• Trecho do documento:
------------------------------

Mineração
causa colapso das condições de vida. Basta!
Por Gilvander Moreira[1]
O gigante projeto de mineração em Minas
Gerais, no Pará e em outros estados do Brasil, chegou à exaustão e está
colocando em colapso as condições de vida de toda a população, da mãe terra, da
irmã água e os biomas. Se as classes trabalhadora e camponesa, e todas as
pessoas de boa vontade do campo e da cidade não acordarem, se não se organizarem
e partirem para lutas coletivas e massivas que joguem ‘areia na engrenagem de
morte da grande mineração’, ocorrerão cada vez mais tragédias e maiores do que
as que aconteceram e continuam a partir de Bento Rodrigues, em Mariana, e de Brumadinho,
na região metropolitana de Belo Horizonte.
Temos que honrar as centenas de pessoas
assassinadas pela Vale e pelo Estado e também os Rios Doce e Paraopeba e
respeitá-los. A mãe terra, a irmã água, a flora e a fauna e a classe
trabalhadora empurrada para aceitar trabalhar como terceirizados, em situação
análoga à de escravidão, estão gritando: BASTA DE MINERAÇÃO! CHEGA! EXIGIMOS
RISCO ZERO! Exceto os cúmplices ou mentores da máquina de guerra que se tornou
a mineração em grande escala, todos estão indignados até o último fio de
cabelo. Basta de sacrificar no altar do deus mercado/capital tantas vidas humanas
e de toda a biodiversidade. Mineração em grande escala com os processos de superexploração
se tornou algo satânico, diabólico e idolátrico, pois semeia devastação que se
multiplica em uma progressão geométrica.

------------------------------

• Dados:
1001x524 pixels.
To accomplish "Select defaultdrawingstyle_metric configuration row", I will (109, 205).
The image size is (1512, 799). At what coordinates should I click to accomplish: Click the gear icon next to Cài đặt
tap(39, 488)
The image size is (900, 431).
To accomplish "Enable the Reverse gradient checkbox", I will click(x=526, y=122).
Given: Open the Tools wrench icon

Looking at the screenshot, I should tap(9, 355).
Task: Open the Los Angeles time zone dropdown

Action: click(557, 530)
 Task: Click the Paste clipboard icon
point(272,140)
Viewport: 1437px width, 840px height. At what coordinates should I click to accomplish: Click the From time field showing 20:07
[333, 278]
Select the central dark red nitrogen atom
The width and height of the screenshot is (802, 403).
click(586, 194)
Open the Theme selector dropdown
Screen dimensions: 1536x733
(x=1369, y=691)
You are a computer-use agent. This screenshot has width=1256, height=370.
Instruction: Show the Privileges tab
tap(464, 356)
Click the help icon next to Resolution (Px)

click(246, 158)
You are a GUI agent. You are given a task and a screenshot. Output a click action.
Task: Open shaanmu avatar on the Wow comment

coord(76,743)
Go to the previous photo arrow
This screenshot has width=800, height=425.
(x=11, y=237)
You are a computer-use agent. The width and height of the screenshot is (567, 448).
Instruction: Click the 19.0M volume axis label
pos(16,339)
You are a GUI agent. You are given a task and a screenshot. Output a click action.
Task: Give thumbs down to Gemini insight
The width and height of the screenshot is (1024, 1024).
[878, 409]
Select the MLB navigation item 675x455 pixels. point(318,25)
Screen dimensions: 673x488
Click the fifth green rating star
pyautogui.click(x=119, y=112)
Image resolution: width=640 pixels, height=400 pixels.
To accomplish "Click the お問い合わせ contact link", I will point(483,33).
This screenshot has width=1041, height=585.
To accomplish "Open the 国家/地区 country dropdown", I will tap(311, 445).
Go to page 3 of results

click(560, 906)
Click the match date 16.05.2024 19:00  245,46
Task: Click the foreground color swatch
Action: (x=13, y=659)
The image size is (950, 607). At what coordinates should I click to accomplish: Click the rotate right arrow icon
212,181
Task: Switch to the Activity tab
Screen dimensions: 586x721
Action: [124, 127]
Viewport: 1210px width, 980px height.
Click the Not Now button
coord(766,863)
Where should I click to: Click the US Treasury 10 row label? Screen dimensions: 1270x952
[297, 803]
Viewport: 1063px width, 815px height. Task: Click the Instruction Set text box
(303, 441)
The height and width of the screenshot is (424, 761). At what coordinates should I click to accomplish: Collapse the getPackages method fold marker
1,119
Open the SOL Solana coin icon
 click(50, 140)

------------------------------

Responda com base no texto sobre mineração:
(a) Quais estados o texto cita pelo nome como locais do gigante projeto de mineração?
(b) Quais rios o texto diz que temos que honrar e respeitar?
(c) Em que tipo de progressão, segundo o texto, se multiplica a devastação semeada pela mineração em grande escala?

• Resultado abaixo:
(a) Minas Gerais e Pará.
(b) O Rio Doce e o Rio Paraopeba.
(c) Em uma progressão geométrica.